What to work on: Copy out each line of the entries below in which the string "Magazine" appears.

Stored items:

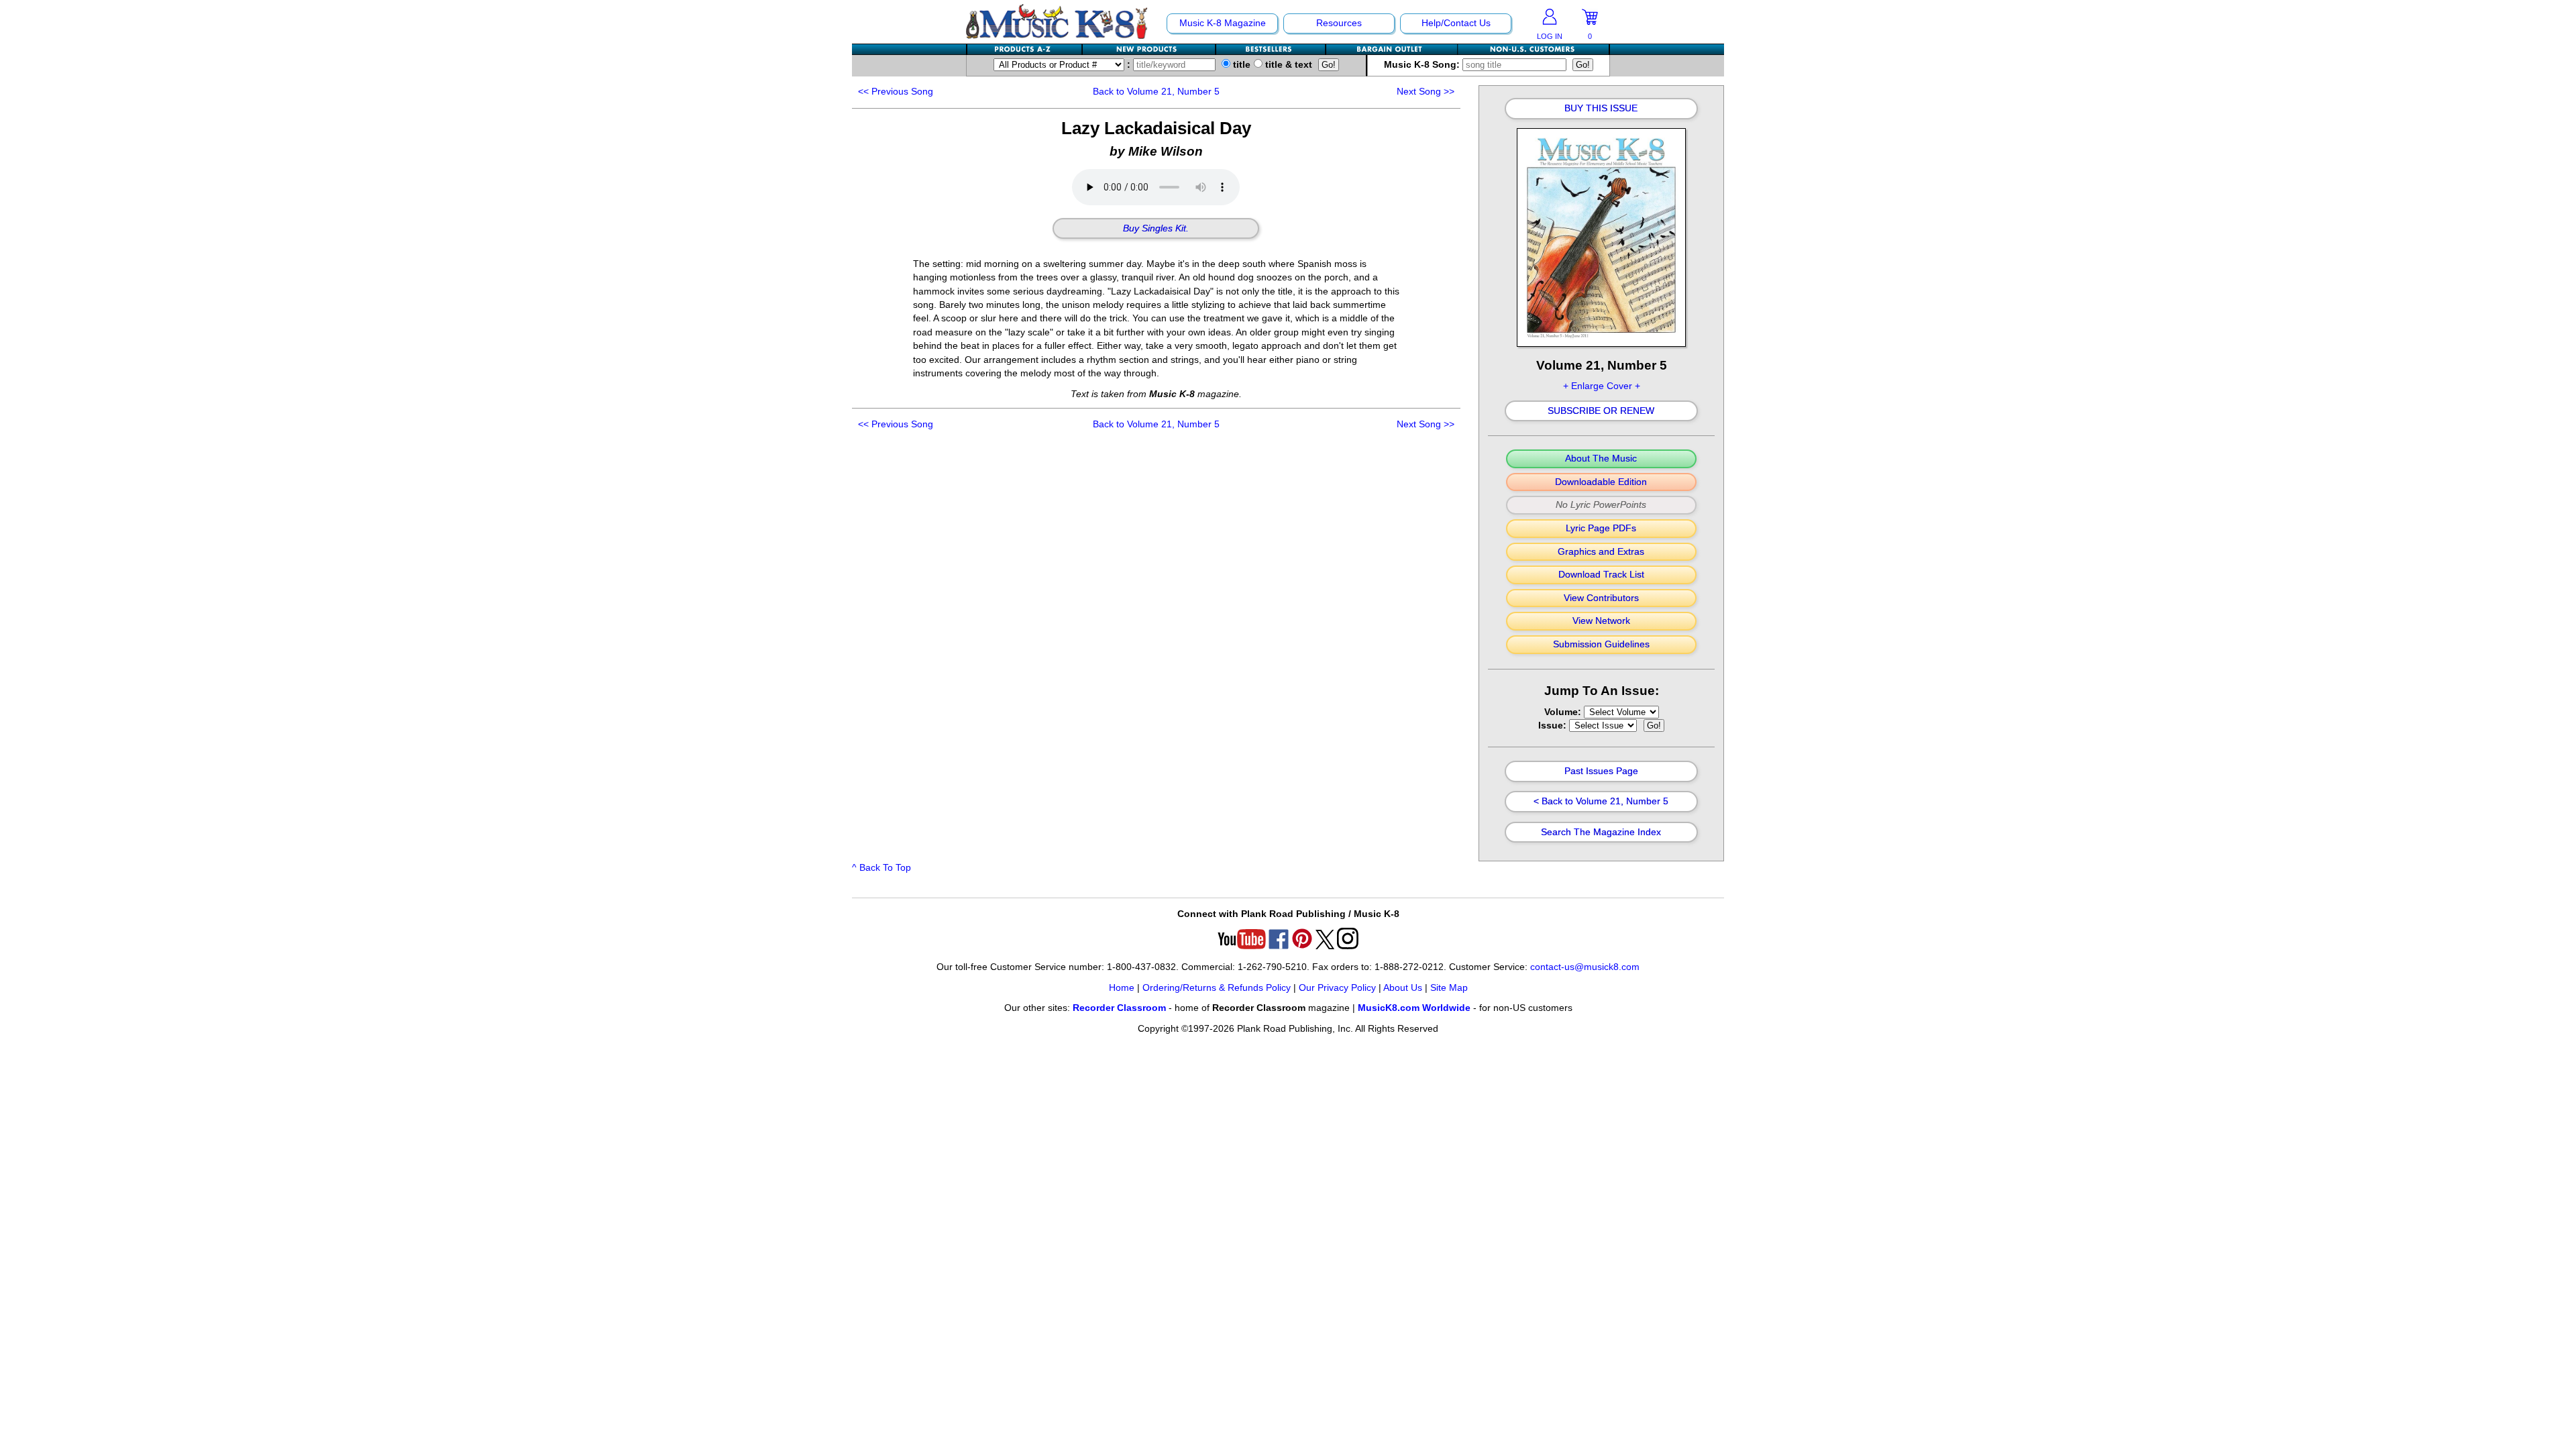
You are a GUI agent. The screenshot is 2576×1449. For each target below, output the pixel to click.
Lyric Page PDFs (1601, 528)
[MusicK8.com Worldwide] (1533, 49)
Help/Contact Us (1456, 23)
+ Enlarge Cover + (1601, 386)
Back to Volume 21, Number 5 (1156, 92)
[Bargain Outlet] (1392, 49)
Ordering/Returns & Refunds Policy (1216, 988)
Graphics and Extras (1601, 552)
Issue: (1553, 725)
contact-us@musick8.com (1585, 967)
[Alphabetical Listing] (1025, 49)
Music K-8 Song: (1423, 65)
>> (1425, 92)
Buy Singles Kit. (1156, 228)
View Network (1601, 621)
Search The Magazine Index (1601, 832)
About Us (1402, 988)
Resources (1339, 23)
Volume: (1564, 712)
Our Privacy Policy (1337, 988)
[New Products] (1149, 49)
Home (1121, 988)
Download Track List (1601, 575)
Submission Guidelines (1601, 644)
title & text (1287, 65)
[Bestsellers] (1271, 49)
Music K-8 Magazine (1222, 23)
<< (895, 92)
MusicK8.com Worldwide (1414, 1008)
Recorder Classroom (1119, 1008)
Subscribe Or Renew (1601, 411)
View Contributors (1601, 598)
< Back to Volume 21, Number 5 (1601, 801)
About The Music (1601, 459)
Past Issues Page (1601, 771)
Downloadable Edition (1601, 482)
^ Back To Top (881, 868)
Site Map (1449, 988)
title (1240, 65)
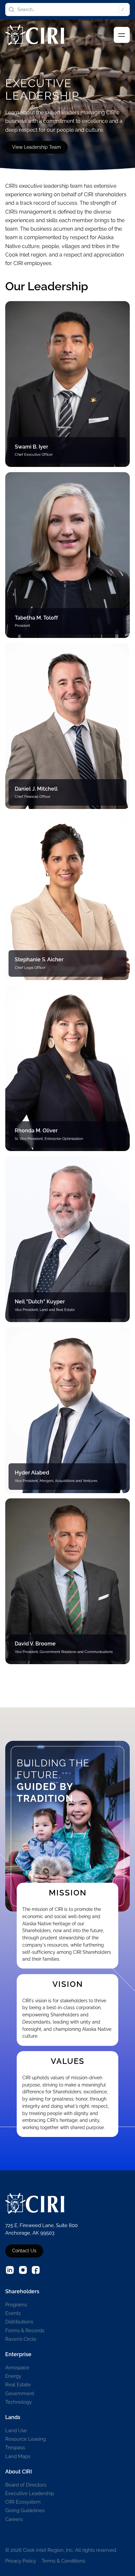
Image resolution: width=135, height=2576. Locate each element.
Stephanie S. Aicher (39, 959)
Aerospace (17, 2367)
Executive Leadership (29, 2493)
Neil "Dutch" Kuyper (40, 1301)
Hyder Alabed (32, 1473)
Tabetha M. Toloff (36, 618)
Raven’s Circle (20, 2339)
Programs (16, 2304)
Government (19, 2393)
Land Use (16, 2430)
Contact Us (24, 2250)
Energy (13, 2376)
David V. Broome (35, 1644)
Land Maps (17, 2456)
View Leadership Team (36, 147)
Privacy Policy (20, 2561)
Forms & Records (24, 2330)
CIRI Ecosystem (23, 2502)
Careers (14, 2519)
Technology (18, 2402)
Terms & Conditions (63, 2561)
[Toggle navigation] (122, 35)
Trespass (15, 2447)
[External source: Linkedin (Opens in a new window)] (9, 2270)
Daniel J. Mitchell (36, 789)
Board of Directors (25, 2485)
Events (13, 2313)
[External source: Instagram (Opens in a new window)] (23, 2270)
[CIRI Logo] (34, 35)
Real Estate (18, 2384)
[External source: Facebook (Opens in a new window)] (35, 2270)
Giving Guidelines (25, 2510)
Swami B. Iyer (31, 447)
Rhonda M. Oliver (36, 1130)
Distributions (19, 2321)
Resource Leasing (25, 2439)
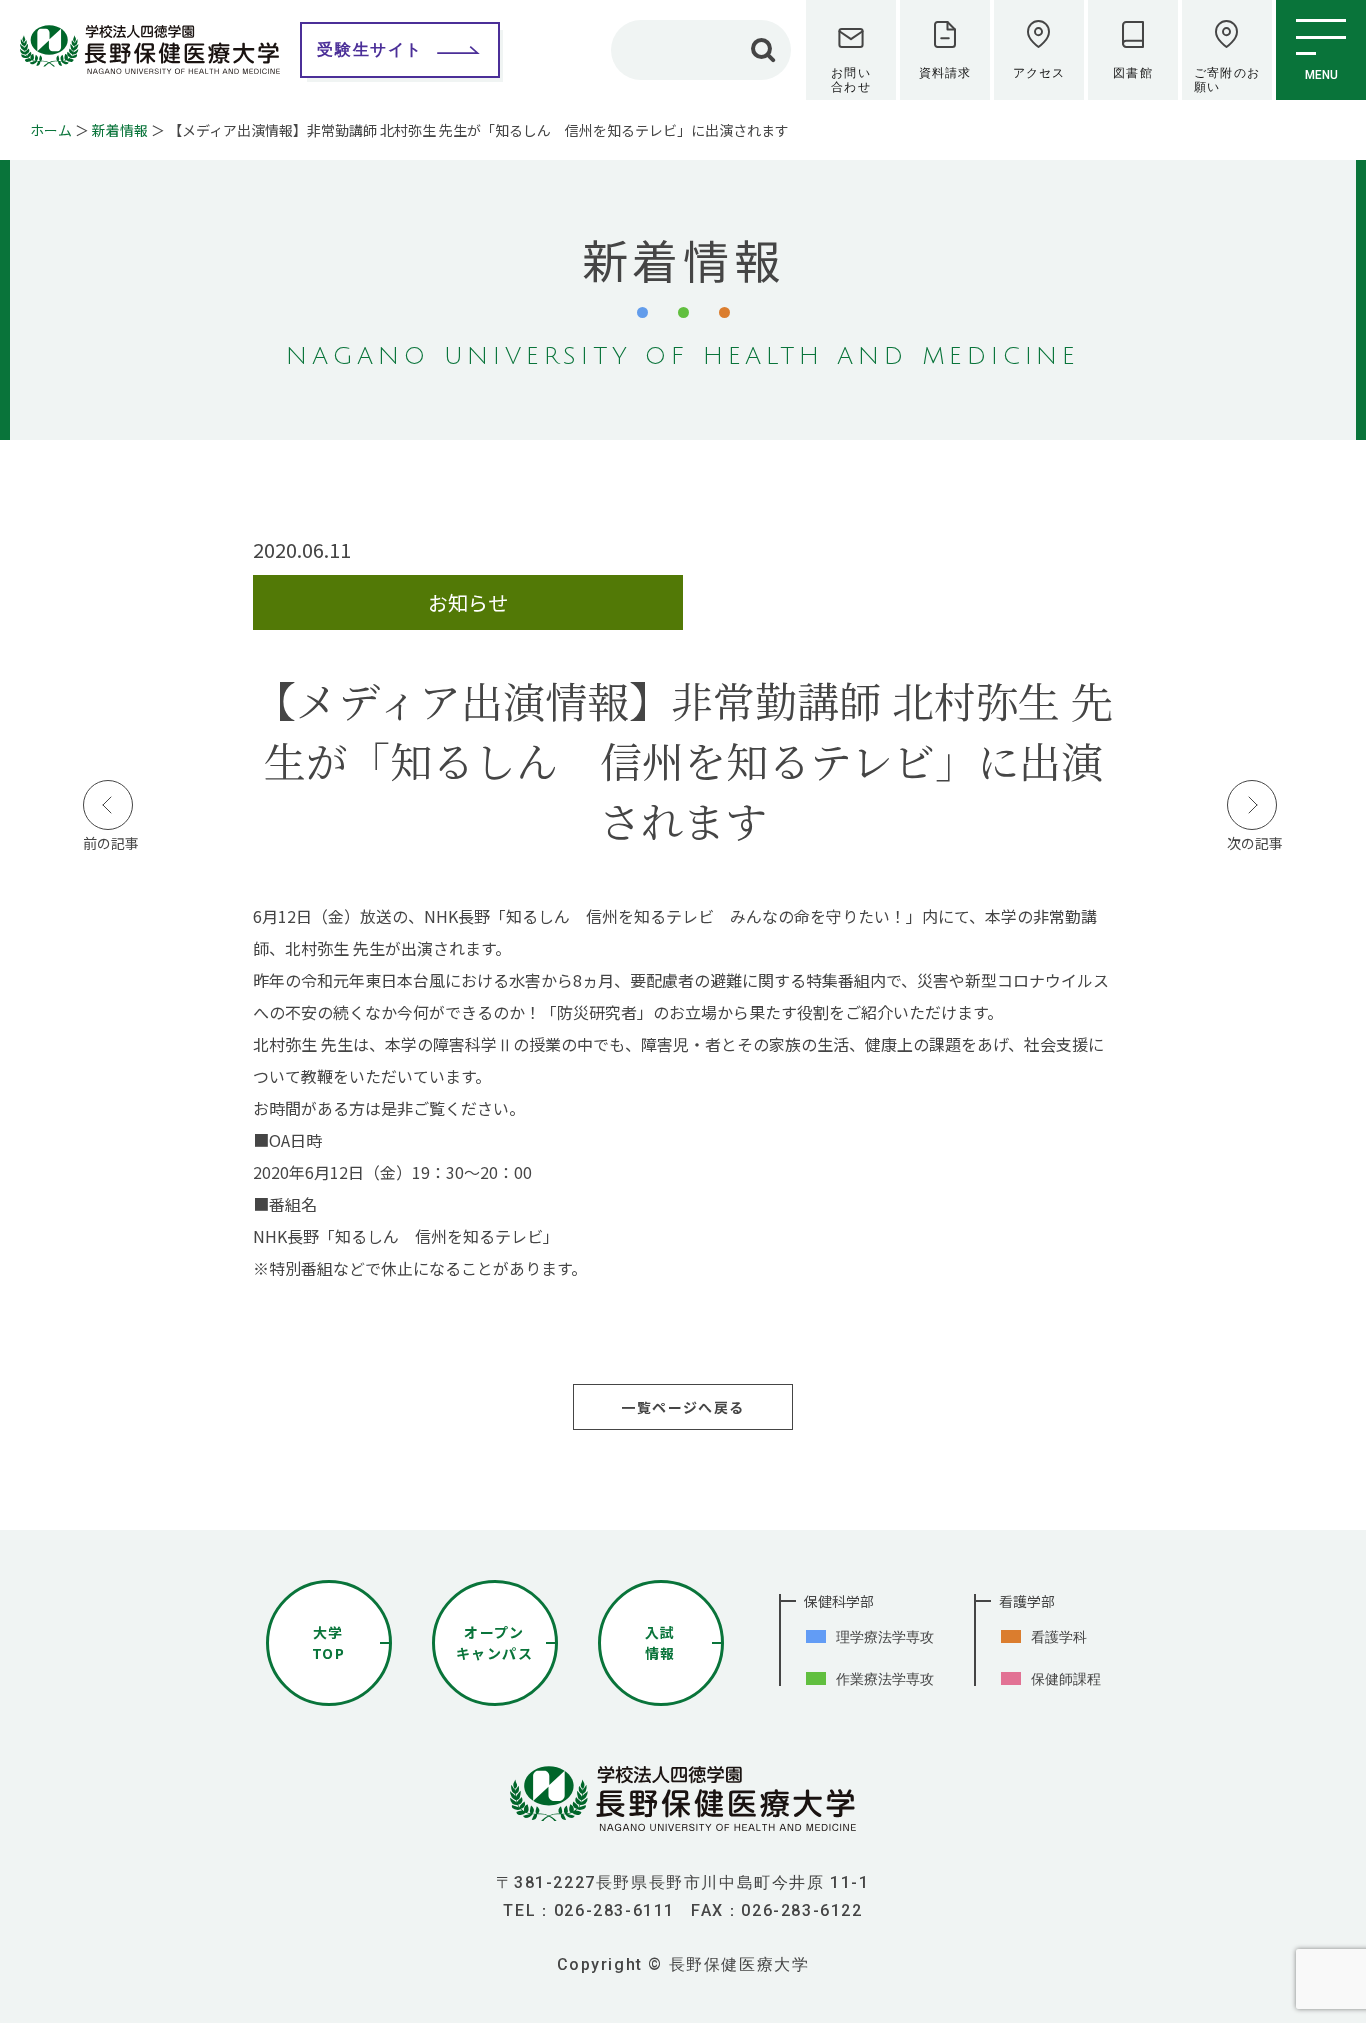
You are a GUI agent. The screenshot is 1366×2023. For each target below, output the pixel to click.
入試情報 (660, 1642)
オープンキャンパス (494, 1642)
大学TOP (328, 1642)
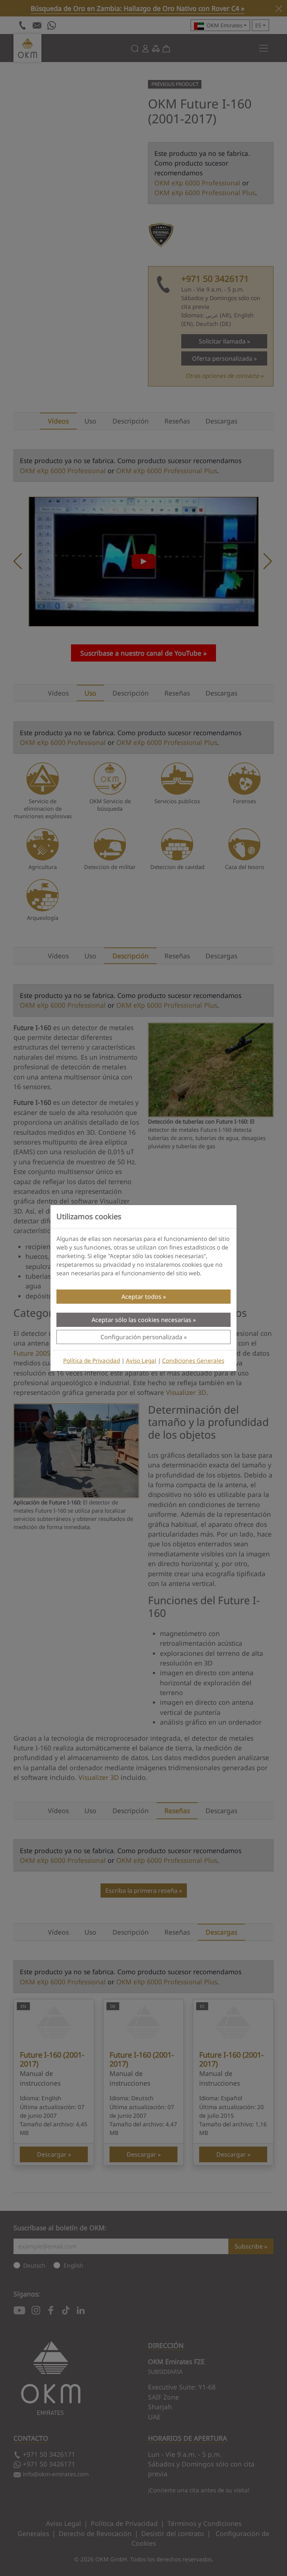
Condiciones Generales (193, 1361)
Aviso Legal (141, 1361)
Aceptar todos (141, 1296)
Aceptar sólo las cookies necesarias (141, 1320)
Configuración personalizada (141, 1337)
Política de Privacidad (91, 1361)
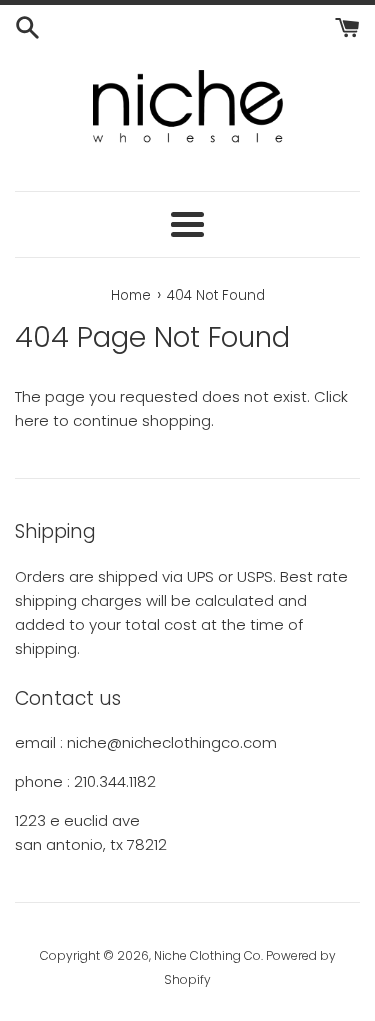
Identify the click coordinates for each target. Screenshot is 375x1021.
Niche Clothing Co (207, 955)
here (32, 420)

Solution to the exercise:
Search The Magazine Index (1601, 832)
Music K-8 Magazine (1222, 23)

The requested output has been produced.